Politics of Ukraine: Tymoshenko voters (Western) in red and Yanukovych voters (pro-Russia) in blue:
The Crimea is a peninsula in the Black Sea that basically houses the only warm-water port in all of the former Soviet Union. It's been a strategic flashpoint for centuries. It was the focal point of the 1850s Crimean War, which pitted England and France against Russia (think "Charge of the Light Brigade" and Florence Nightengale) several wars against the Ottoman Turks, and some of the most brutal fighting of WWII. It is still crucial, and for Russia, losing it would be like the U.S. losing the entire West Coast. It is unthinkable. So Russia in 2014 used a force of shadow troops who quickly came in, supported local separatists in creating snap elections to secede from Ukraine, and then Russia quickly annexed it. Soon later, separatists in the eastern Donbass Region also tried to break away, and the low-level war that began there is still ongoing. This war is known in the West mostly for the tragic downing of an Malaysian Airliner shot down by separatists operating Russian anti-aircraft weapons targeting what they thought was a Ukrainian fighter jet.
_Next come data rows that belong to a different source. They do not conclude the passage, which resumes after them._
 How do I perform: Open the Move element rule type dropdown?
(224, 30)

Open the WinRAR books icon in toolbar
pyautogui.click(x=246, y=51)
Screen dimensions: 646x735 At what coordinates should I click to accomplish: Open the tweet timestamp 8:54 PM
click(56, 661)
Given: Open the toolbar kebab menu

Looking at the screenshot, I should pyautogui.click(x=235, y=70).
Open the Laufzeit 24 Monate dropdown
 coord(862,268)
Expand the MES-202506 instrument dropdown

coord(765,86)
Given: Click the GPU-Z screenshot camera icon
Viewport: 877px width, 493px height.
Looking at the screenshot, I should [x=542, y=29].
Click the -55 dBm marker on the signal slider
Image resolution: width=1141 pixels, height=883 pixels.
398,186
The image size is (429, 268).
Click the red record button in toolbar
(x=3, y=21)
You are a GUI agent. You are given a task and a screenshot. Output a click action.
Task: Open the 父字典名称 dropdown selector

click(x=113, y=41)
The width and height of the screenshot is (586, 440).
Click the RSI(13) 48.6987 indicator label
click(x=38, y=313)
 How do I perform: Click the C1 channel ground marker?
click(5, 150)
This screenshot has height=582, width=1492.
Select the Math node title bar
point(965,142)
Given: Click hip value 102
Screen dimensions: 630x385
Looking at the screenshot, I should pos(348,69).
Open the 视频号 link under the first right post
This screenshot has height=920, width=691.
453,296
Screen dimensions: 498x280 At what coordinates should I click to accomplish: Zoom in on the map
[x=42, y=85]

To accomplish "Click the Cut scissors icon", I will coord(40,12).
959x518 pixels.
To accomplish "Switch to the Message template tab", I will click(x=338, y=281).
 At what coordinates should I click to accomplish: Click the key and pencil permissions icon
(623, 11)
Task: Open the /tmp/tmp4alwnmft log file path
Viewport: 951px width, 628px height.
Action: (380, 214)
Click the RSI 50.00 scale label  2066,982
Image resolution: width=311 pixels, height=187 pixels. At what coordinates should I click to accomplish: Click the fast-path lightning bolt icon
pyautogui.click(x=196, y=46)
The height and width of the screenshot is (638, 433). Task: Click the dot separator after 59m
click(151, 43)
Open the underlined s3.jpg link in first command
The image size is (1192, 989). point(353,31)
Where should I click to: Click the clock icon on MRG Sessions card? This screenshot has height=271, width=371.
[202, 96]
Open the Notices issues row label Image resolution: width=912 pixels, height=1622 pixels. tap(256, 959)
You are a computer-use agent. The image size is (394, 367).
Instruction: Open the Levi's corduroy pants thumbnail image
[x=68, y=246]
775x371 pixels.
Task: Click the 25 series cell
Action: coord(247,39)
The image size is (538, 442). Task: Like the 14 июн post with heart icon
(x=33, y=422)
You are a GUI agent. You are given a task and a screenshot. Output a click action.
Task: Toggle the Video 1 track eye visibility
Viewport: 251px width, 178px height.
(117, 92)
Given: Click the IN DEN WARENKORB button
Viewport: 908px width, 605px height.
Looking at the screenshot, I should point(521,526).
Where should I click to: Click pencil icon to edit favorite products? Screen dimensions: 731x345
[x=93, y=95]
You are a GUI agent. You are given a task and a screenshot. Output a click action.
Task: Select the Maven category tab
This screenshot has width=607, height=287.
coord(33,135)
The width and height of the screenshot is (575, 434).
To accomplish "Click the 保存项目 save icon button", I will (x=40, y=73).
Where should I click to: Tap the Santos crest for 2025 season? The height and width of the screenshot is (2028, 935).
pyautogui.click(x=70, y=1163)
And this is where we found ourselves until recently. Putin began his period in office trying to reverse the decline of the old Soviet Union, with a re-engagement and successful invasion of Chechnya, a Muslim province that had broken away. That was a brutal conflict, but that nation has now been safely controlled by Russian Proxies for decades. (Consider that when the talking heads tell you Russia can't control Ukraine if they win. It doesn't mean it will play out the same way. Ukraine is much, much larger.) Putin then led a war against another breakaway region known as Georgia, and essentially wrested a large part of their country away from them.
This is what Putin will do. He may not take all of Ukraine now. It is enough for him to force them to become vassals again. But then again, he's also growing older, and starting to care less and less about what the world thinks. Almost certainly, he has some sort of agreement with China that he thinks will make up for the trade that he will lose with the west. Whether this will be a short conflict, followed by years of slow creeping, or a full-out war to regain the biggest jewel of the end-of-communism heist back into the fold, we shall see. But Putin will not back down, and he does not care what America thinks. We are naive and narcissistic to think that we can simply tell him to stop and he will do it.